→ **Job 1**
In the records, switch "wallet" to "account" and return everything from the line containing "Given: Select the" down to the line containing "(x=366, y=234)", leaving all else in those lines unchanged.

→ **Page text**
········

Too Many Herbs!

I love school. I get to cook and eat some of the most delicious items. However, I often come home with more leftover ingredients than I know what to do with. This is definitely the case tonight. I literally have an herb garden in my fridge. So, tonight I find myself needing to use them up before they whither away and die. This also happens to be my last night before the big work week, so I wanted to take advantage of the time and cook up a feast! Below you will find the delicacies I made. They were inspired by the wonderful recipes of Peter Berley, but I improvised a bit...as usual.

Dilled Yogurt Dip: Serves 4
1 and 1/2 cups nonfat Greek yogurt
1 tsp Dijon mustard
1 Tbsp fresh dill, chopped
1/2 tsp red wine vinegar
1 tsp honey
1 tsp salt, or to taste
ground black pepper
Veggies, bread, and/or crackers for serving

Mix all ingredients and allow to sit for at least 10 minutes for flavors to develop.


Goat Cheese and Tarragon Frittata with Onion and Thyme Compote: Serves 4
8 eggs
8 oz crumbled goat cheese
1/2 grated Parmesan, plus 2 Tbsp additional for topping
1 Tbsp fresh tarragon, chopped
salt and pepper, to taste
2 tsp olive oil
Onion and Thyme Compote (recipe follows)

1. Preheat oven to 400. Beat eggs in a large mixing bowl. Add in cheeses, tarragon and salt and pepper.
2. In a large nonstick skillet, heat the oil over medium-high heat. Add in egg mixture and cook, undisturbed, for 5 minutes, or until the bottom is set.
3. Top with additional Parmesan cheese and place skillet in oven and cook until frittata is golden and set, about 12-15 minutes.
4. Cut into wedges and serve topped with Onion and Thyme Compote.
Alternatively, you could broil the frittata for 3-4 minutes, but my pan doesn't fit in my broiler!

Onion and Thyme Compote: Yield about 2 cups (a lot, I know)
1 lb (about 2 medium) red onions, thinly sliced
1 cup red wine (I used Syrah)
1 bay leaf
3 peppercorns
4 sprigs fresh thyme
1 Tbsp balsamic vinegar
3 Tbsp brown sugar
2 Tbsp red wine vinegar
3/4 cup water
1 tsp salt

Bring all ingredients to a boil, reduce heat, and simmer uncovered until liquid has reduced/mostly evaporated, about 1 hour. Stir occasionally to prevent sticking. Remove thyme sprigs, bay leaf, and peppercorns (if possible) and serve.

········

→ **Material for the task**
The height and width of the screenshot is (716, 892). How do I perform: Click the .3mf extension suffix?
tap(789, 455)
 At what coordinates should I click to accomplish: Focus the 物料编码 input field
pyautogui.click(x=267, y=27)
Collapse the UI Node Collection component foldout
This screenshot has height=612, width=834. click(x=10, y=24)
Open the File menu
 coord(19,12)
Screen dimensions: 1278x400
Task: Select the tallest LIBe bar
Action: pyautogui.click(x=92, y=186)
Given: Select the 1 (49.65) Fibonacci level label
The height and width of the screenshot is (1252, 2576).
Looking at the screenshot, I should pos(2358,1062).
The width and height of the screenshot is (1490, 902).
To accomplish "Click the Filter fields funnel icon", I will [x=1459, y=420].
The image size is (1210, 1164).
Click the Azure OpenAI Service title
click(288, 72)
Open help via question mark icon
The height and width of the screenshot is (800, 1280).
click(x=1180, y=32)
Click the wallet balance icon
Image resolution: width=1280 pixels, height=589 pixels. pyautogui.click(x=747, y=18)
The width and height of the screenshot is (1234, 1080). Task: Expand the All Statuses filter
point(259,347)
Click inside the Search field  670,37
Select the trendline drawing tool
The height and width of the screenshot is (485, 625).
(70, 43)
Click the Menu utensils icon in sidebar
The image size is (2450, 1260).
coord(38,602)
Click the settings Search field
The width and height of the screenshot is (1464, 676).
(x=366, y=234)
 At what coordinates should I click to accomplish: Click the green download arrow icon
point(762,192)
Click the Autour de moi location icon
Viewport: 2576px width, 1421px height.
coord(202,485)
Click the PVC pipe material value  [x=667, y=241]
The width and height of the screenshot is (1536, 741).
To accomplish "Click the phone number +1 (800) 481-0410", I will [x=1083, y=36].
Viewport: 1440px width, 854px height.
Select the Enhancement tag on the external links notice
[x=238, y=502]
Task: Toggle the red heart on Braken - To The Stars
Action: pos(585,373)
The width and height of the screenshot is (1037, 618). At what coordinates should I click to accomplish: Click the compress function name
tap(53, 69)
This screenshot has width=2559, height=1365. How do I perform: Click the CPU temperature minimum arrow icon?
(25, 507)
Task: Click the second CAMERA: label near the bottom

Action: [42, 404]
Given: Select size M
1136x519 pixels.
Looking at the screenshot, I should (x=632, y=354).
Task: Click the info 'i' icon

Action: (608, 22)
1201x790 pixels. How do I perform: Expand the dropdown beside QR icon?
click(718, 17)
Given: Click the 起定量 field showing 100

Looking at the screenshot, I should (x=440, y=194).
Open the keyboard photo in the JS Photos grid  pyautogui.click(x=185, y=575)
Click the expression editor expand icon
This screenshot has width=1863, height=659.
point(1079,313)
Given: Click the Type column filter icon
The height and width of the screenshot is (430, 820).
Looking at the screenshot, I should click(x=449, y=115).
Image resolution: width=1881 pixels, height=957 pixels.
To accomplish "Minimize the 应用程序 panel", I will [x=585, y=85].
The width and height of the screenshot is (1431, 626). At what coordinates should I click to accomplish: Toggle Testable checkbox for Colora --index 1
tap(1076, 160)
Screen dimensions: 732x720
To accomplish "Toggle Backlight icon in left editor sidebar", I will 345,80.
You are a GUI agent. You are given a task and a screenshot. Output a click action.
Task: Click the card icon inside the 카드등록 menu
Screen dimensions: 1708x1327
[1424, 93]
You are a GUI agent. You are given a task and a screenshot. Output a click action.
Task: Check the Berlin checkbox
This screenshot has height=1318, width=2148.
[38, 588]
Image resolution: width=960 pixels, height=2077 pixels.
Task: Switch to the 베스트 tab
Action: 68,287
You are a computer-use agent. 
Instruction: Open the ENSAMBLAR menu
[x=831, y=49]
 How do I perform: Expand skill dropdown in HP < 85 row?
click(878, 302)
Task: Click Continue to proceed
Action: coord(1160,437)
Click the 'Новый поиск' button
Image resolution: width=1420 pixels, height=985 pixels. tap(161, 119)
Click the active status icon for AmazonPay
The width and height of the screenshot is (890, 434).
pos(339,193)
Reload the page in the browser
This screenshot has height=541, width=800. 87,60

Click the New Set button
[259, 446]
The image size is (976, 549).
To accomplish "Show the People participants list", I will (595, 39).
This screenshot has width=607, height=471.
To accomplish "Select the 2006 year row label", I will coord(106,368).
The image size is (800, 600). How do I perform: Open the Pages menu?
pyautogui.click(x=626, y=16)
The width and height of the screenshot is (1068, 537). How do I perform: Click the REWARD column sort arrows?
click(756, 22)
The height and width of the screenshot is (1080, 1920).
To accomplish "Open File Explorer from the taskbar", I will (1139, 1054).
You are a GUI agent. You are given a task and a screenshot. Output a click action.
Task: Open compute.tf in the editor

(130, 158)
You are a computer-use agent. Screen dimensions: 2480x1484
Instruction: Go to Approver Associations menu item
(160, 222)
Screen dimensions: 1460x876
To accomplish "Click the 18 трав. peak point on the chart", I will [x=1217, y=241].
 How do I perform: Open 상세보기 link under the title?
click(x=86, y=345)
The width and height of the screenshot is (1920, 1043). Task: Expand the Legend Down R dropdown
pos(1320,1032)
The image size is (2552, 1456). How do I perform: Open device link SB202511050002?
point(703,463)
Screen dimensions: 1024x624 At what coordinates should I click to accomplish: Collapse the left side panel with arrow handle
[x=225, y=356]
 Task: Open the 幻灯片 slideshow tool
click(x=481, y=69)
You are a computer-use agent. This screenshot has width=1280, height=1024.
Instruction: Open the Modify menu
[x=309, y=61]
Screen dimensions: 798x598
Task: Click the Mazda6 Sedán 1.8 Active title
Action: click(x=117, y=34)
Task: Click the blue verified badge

········

→ **Job 2**
Indicate whether each statement below agrees with the herb recipe post, answering yes or no and quoting the deciding words: (a) The frittata bakes in the oven for about 12 to 15 minutes. (b) The yogurt dip calls for white wine vinegar. (c) The compote is simmered covered.

→ **Task response 1**
Given: Select the 1 (49.65) Fibonacci level label
The height and width of the screenshot is (1252, 2576).
Looking at the screenshot, I should pos(2358,1062).
The width and height of the screenshot is (1490, 902).
To accomplish "Click the Filter fields funnel icon", I will [x=1459, y=420].
The image size is (1210, 1164).
Click the Azure OpenAI Service title
click(288, 72)
Open help via question mark icon
The height and width of the screenshot is (800, 1280).
click(x=1180, y=32)
Click the account balance icon
Image resolution: width=1280 pixels, height=589 pixels. pyautogui.click(x=747, y=18)
The width and height of the screenshot is (1234, 1080). Task: Expand the All Statuses filter
point(259,347)
Click inside the Search field  670,37
Select the trendline drawing tool
The height and width of the screenshot is (485, 625).
(70, 43)
Click the Menu utensils icon in sidebar
The image size is (2450, 1260).
coord(38,602)
Click the settings Search field
The width and height of the screenshot is (1464, 676).
(x=366, y=234)

→ **Task response 2**
(a) Yes: "cook until frittata is golden and set, about 12-15 minutes."
(b) No: "1/2 tsp red wine vinegar"
(c) No: "simmer uncovered until liquid has reduced/mostly evaporated, about 1 hour."